BEGIN TEXT PASSAGE

Boehner: 'Read my lips,' GOP will cut spending

House Speaker John Boehner said on Thursday, By Jennifer Liberto, senior writer


WASHINGTON(CNNMoney) -- House Republicans on Thursday continued on their mission to cut billions of dollars from the current year's budget.

"When we say we are going to cut spending, read my lips: We are going to cut spending," said House Speaker John Boehner on Thursday.

He added that the House wouldn't pass a budget that doesn't cut spending, fueling new speculation of a possible government shutdown when current stop-gap funding measures run out March 4.

Republicans have vowed to cull $60 billion from the fiscal 2011 budget, in their first big opportunity to make good on campaign promises to rid Washington of mounting deficits and government spending.

Some of the more controversial amendment votes expected later Thursday would determine funding for family planning and the major health care expansion Congress passed last year.

Earlier Thursday, lawmakers took their scalpel to arts funding, slashing $20 million from the National Endowment for the Arts and $4.5 million from National Capital Arts and Cultural Affairs. They also voted to retain a big $390 million cut aimed at heating subsidies to poor households.

Lawmakers also on Thursday defunded the Federal Communications Commission's efforts to enact new so-called "Net neutrality" rules, which give the agency regulatory power over Internet service providers.

Republican lawmakers also agreed to cut funding to eight "czars," or top presidential or federal agency advisers who aren't confirmed by the Senate, including the pay czar charged with watching executive compensation at TARP-funded banks. And they also blocked an effort to blunt some $50 million in cuts to the Consumer Financial Protection Bureau.

One of the largest additional budget cuts happened Wednesday, when lawmakers of both parties agreed to an amendment stripping $450 million slated to build a new engine for the F-35 fighter jet.

Not everything gets the ax

However, for all the rhetoric, lawmakers are also voting to avert some major cuts. They agreed to restore funding that would keep some firefighters and police officers on the payroll through September, despite an $800 million tab for both.

On Thursday, lawmakers voted on amendments to protect $450 million slated for Amtrak train service, as well as another $200 million in financial help for struggling nations abroad.

Earlier this week, Boehner raised eyebrows when he predicted budget cuts could cost some federal jobs, adding, "so be it."

However, on Thursday he backed off the tough love stance.

END TEXT PASSAGE

## PROBLEM:
Can you write out, word for word, the part of the House spending cuts article that opens with the words containing "One of the largest" and closes with "tough love stance."?

BEGIN PROVIDED MATERIAL

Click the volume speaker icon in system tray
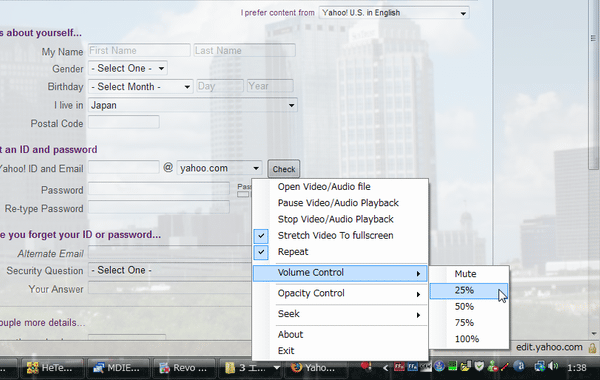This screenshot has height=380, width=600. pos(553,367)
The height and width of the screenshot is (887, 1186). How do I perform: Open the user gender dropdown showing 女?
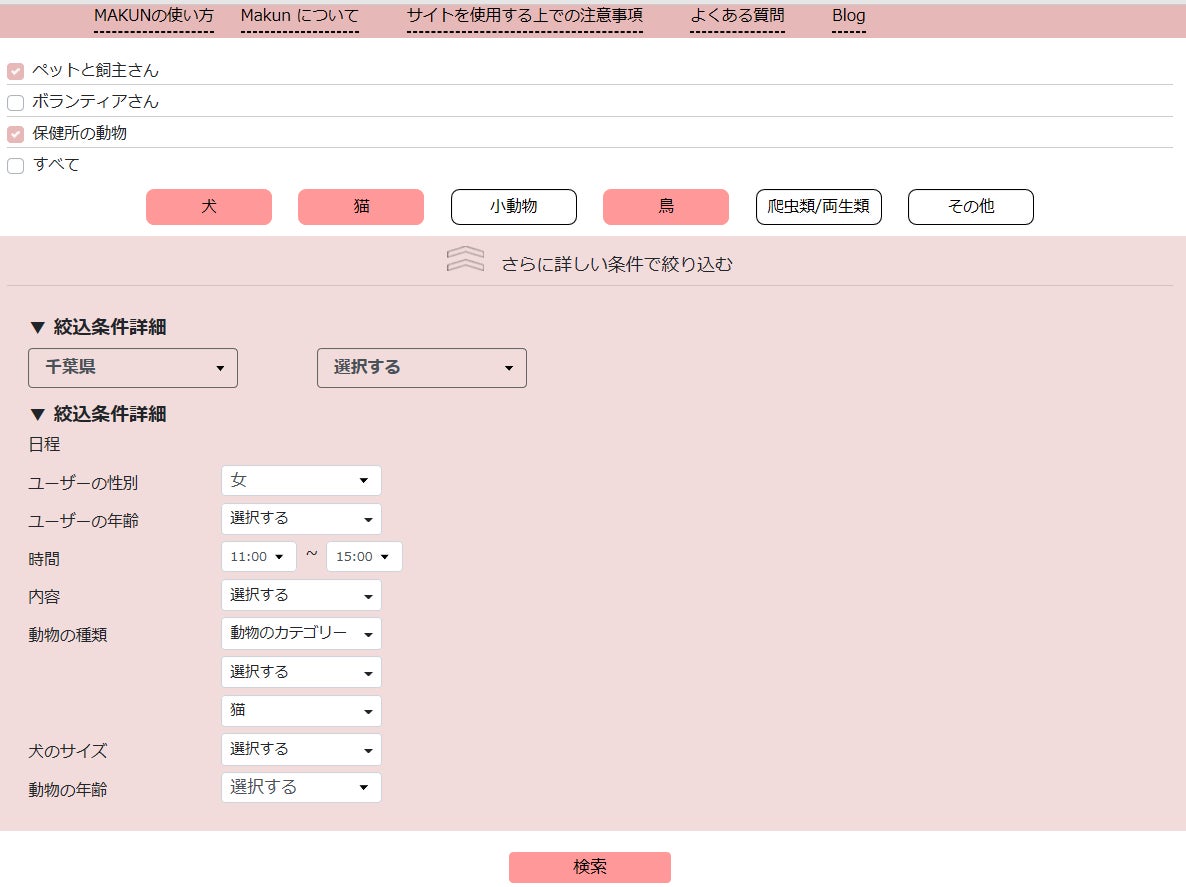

END PROVIDED MATERIAL

## ANSWER TO THIS TASK:
One of the largest additional budget cuts happened Wednesday, when lawmakers of both parties agreed to an amendment stripping $450 million slated to build a new engine for the F-35 fighter jet.

Not everything gets the ax

However, for all the rhetoric, lawmakers are also voting to avert some major cuts. They agreed to restore funding that would keep some firefighters and police officers on the payroll through September, despite an $800 million tab for both.

On Thursday, lawmakers voted on amendments to protect $450 million slated for Amtrak train service, as well as another $200 million in financial help for struggling nations abroad.

Earlier this week, Boehner raised eyebrows when he predicted budget cuts could cost some federal jobs, adding, "so be it."

However, on Thursday he backed off the tough love stance.